На лице ее отразилось удивление.

– Похож на меня? Ну как это, нет, он ведь мужчина, и разве я не говорила вам только что, какой он умный? Я-то нет, я не умная, но я ведь женщина, мне и не нужно. С мужчинами все иначе. Да?

– Так говорят мужчины, – засмеялась я. – Что ж, большое спасибо, что показала мне дорогу. Не могла бы передать моей сестре, что я вернусь к ленчу?

Я повернулась и зашагала по тропе вниз под сень сосен, но у первого поворота что-то заставило меня обернуться и поглядеть на прогалинку.

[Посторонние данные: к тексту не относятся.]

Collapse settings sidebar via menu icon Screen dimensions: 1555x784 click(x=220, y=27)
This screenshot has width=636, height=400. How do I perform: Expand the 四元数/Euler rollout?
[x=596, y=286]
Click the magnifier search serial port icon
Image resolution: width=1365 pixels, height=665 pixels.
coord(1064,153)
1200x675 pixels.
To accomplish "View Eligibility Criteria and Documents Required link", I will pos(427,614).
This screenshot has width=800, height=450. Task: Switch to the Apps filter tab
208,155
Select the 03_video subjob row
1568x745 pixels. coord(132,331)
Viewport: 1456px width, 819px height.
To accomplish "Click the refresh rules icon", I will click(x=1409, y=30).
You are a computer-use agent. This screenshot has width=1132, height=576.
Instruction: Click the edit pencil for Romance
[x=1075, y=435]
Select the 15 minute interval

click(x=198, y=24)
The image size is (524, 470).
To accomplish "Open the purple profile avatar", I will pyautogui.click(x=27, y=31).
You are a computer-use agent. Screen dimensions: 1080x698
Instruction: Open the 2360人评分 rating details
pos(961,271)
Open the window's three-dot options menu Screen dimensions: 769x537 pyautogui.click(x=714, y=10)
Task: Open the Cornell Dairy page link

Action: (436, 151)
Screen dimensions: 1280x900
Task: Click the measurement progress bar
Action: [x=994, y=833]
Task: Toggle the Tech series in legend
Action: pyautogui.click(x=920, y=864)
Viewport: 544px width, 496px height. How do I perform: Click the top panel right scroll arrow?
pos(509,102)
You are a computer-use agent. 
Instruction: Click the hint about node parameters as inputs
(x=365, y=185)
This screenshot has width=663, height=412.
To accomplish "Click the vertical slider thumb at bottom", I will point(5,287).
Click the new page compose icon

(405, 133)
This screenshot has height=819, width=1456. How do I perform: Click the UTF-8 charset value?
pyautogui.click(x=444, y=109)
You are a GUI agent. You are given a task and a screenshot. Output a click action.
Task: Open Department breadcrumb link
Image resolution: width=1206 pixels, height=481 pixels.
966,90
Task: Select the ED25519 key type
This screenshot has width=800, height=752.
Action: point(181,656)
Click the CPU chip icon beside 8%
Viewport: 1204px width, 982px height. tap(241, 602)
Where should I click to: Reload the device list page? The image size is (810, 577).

Миранда скрылась. Но на миг мне показалось, будто я различаю мелькающий среди деревьев краешек выцветшего красного платья, только не по направлению к вилле Форли, а выше по склону, среди леса, на запретной тропе к Кастелло.

ГЛАВА 2

Я слегка взволнован.

У. Шекспир. Буря. Акт IV, сцена 1

Бухточка оказалась небольшой и укромной – узкий серп белого песка, отграничивающий аквамариновое море и огражденный, в свою очередь, высокими кулисами утеса, сосен и зелено-золотых деревьев. Крутая тропинка вывела меня мимо рощицы молодых дубков прямо на пляж. Я быстро переоделась в уголке и вышла под белое слепящее солнце.

Кругом было пустынно и очень тихо. По обеим сторонам бухточки в спокойную блестящую воду вдавались покрытые лесом мысы. За ними цвет моря менялся от переливчатого павлинье-голубого близ берега до глубокого темно-синего на самом горизонте, где плыли горы Эпира, менее вещественные, чем туман. Далекие снега Албании словно бы дрейфовали по небу, точно облака.

После раскаленного песка море казалось прохладным и шелковистым. Я опустилась в молочно-спокойную воду и лениво поплыла вдоль берега к южной стороне залива. С суши веял слабый ветерок, пьянящая смесь аромата апельсиновых цветов и сосновой смолы, свежая и пряная, теплыми дуновениями вплетающаяся в соленый запах моря. Вскоре я приблизилась к оконечности мыса, где из воды торчали белые скалы, а с них, отбрасывая на тихую заводь темно-зеленые тени, свисали корявые сосенки. Я осталась на солнце, лениво перевернулась на спину и закрыла глаза, чтобы их не слепил блеск неба.